Species of amphibian

Rhinella jimi is a species of toads in the family Bufonidae. It is endemic to northeastern Brazil and known between Bujaru in northeastern Pará and Maranhão in the north, south to Bahia and Vitória, Espírito Santo. Prior to its description in 2002, it was confused with Rhinella schneideri (=Bufo/Rhinella paracnemis). The specific name jimi honors Jorge Jim, a Brazilian herpetologist. Common name Jimi's toad has been coined for it.

==Description==
Rhinella jimi is a stout and large toad. Adult males measure on average 147 mm and adult females 134 mm in snout–vent length. The holotype, an adult male measures 171 mm. The tympanum is distinct. The head has many cranial crests. The parotoid glands follow the supra-tympanic crests. Males have moderately strong arms, while they are slim in females. The fingers have no webbing. The legs are short and robust. The toes are fringed and have basal webbing. Dorsal skin is covered by many tubercles of different sizes. Males have keratinized spines on the dorsum, flanks, and upper surfaces of limbs. Preserved specimens are grayish beige above, mottled with dark brown spots. The parotoid glands have a more orangeish tint. The ventrum is lighter beige than in dorsum. The head is very dark, from brown to nearly black.

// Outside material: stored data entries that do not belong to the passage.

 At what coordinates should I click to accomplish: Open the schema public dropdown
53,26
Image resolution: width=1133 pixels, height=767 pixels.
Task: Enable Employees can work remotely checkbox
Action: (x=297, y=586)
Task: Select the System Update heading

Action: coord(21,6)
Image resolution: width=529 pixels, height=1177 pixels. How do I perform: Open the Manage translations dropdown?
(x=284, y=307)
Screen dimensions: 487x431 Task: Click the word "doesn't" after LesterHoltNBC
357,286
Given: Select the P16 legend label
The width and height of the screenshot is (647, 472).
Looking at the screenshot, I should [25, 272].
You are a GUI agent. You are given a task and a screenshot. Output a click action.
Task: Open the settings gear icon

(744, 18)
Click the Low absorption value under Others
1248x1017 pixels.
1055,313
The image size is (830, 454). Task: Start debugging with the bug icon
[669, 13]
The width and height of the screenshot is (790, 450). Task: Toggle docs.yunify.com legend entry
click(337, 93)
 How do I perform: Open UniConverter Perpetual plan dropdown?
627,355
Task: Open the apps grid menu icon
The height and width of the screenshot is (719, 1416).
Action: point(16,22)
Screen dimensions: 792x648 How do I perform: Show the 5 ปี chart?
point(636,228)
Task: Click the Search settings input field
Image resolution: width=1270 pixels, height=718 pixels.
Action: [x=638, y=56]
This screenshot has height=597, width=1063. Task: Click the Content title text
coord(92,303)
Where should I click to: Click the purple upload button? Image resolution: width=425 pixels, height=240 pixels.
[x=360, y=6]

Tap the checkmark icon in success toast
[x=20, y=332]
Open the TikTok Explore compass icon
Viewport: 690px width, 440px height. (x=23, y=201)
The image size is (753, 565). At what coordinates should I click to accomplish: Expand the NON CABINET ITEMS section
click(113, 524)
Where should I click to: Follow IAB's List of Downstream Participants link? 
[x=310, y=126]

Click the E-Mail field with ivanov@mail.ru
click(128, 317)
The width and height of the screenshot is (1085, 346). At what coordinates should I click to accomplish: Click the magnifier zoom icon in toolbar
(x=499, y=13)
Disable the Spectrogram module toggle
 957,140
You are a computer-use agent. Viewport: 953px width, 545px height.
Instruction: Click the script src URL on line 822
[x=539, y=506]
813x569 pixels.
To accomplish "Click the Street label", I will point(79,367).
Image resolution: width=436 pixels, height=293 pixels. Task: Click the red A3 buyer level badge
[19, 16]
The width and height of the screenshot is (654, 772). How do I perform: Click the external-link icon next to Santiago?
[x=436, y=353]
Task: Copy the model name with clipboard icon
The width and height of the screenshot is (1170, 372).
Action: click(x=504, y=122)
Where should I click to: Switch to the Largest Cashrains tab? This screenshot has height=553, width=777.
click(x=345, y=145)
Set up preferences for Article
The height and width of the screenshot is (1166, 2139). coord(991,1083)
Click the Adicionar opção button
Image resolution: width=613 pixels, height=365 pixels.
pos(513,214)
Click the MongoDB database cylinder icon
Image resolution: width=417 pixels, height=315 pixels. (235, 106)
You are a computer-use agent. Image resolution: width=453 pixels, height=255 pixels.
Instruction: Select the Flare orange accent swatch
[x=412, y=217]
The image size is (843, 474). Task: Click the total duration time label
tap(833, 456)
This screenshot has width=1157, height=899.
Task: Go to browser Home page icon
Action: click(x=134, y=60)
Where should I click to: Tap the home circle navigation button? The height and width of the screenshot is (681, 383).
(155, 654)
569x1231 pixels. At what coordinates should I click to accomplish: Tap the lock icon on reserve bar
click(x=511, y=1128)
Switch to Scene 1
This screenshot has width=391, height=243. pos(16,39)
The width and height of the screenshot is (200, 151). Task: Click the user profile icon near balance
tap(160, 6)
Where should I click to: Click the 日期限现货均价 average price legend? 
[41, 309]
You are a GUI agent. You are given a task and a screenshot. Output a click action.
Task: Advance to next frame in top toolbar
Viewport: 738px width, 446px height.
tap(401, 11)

==Habitat and conservation==
Rhinella jimi is a very common species that inhabits secondary forests, savanna, agricultural lands, and other open areas and disturbed habitats at elevations up to 800 m. Breeding takes place in permanent and temporary ponds. Although it is used for black magic, it is not facing any major threats. It is present in many protected areas.